Top of Data provided
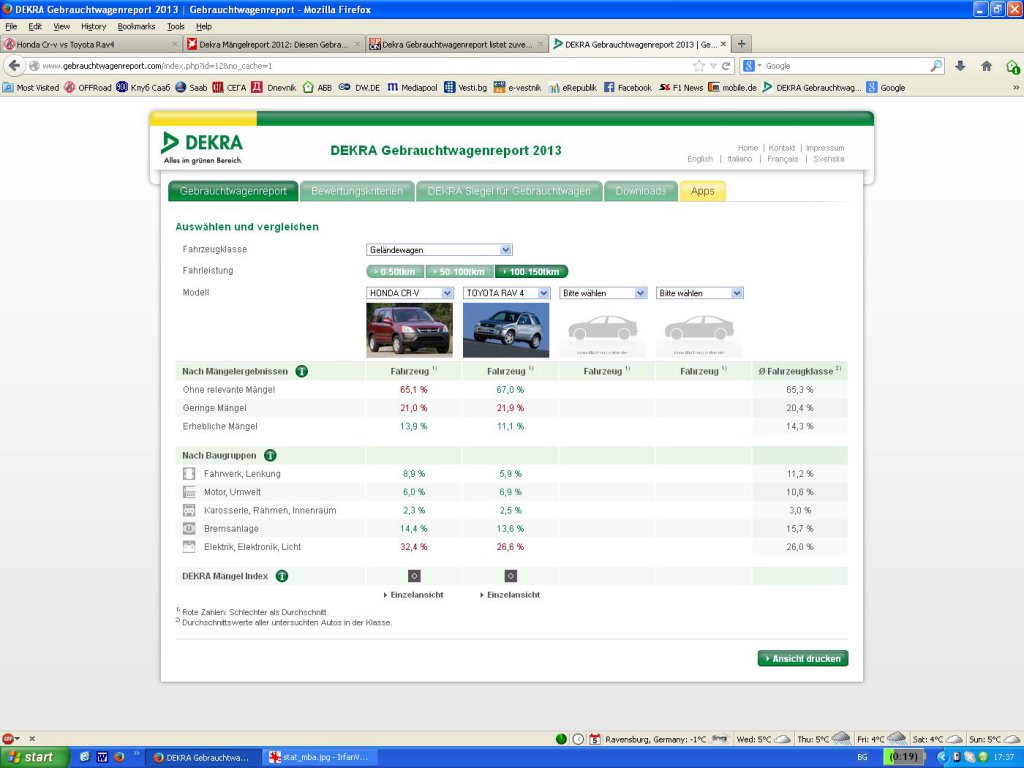Viewport: 1024px width, 768px height.
Task: Expand the HONDA CR-V model dropdown
Action: click(x=409, y=293)
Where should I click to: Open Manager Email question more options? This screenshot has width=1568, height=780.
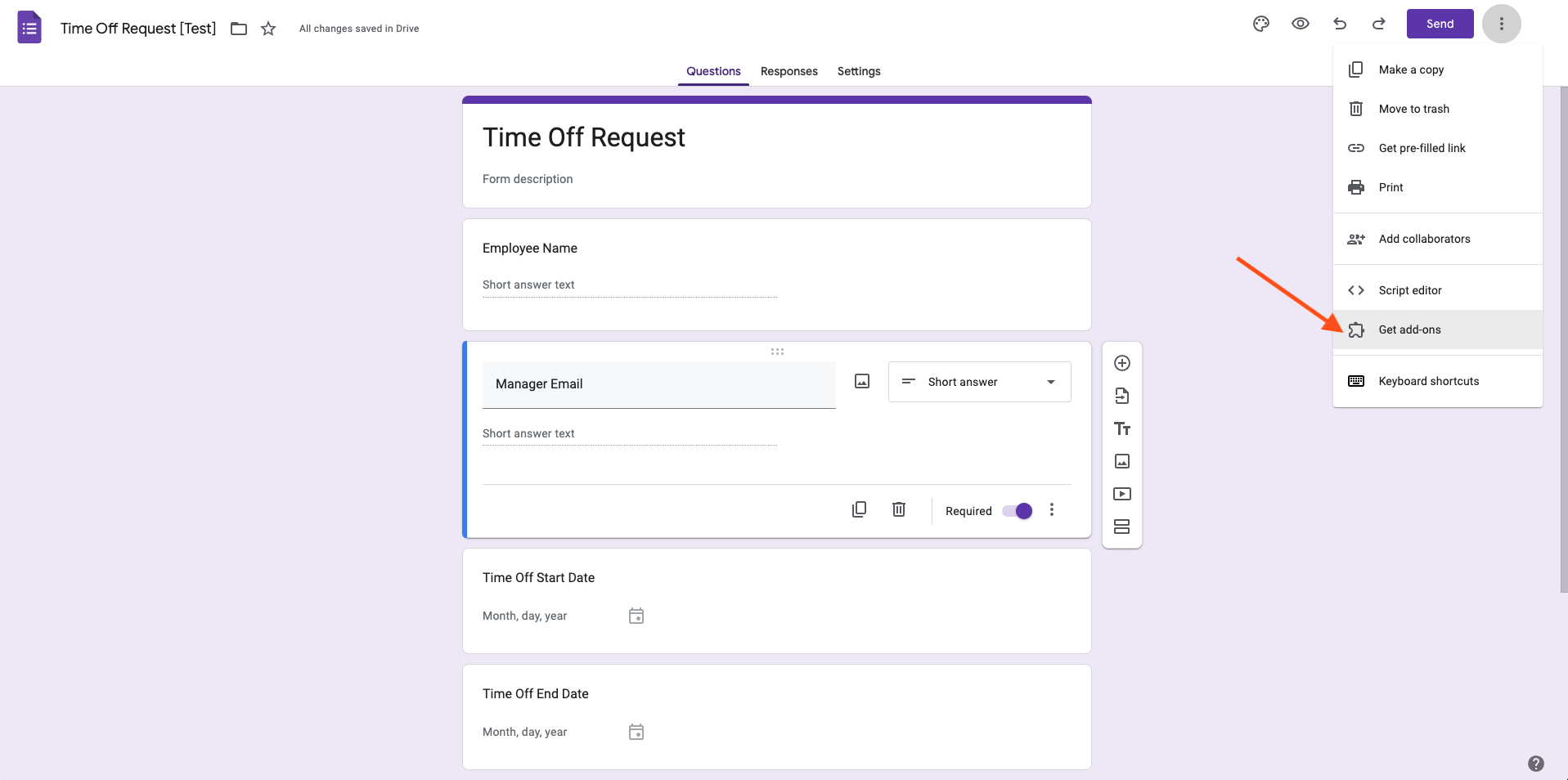point(1052,510)
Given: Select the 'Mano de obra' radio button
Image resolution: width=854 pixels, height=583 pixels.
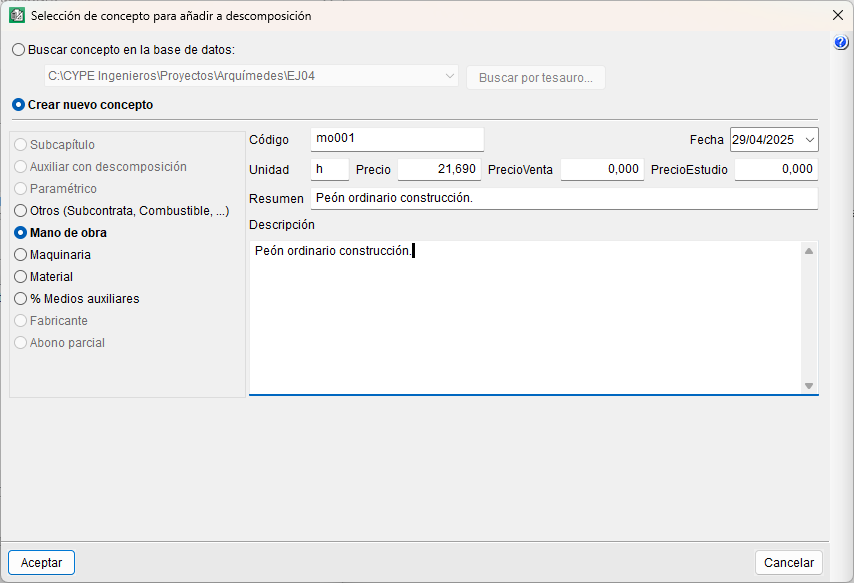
Bottom of Data provided
Do not include pictures. Copy only the lines running from the line with "Given: Select the 'Mano de obra' radio button" through the last line of the records, exactly as they appear.

Given: Select the 'Mano de obra' radio button
Image resolution: width=854 pixels, height=583 pixels.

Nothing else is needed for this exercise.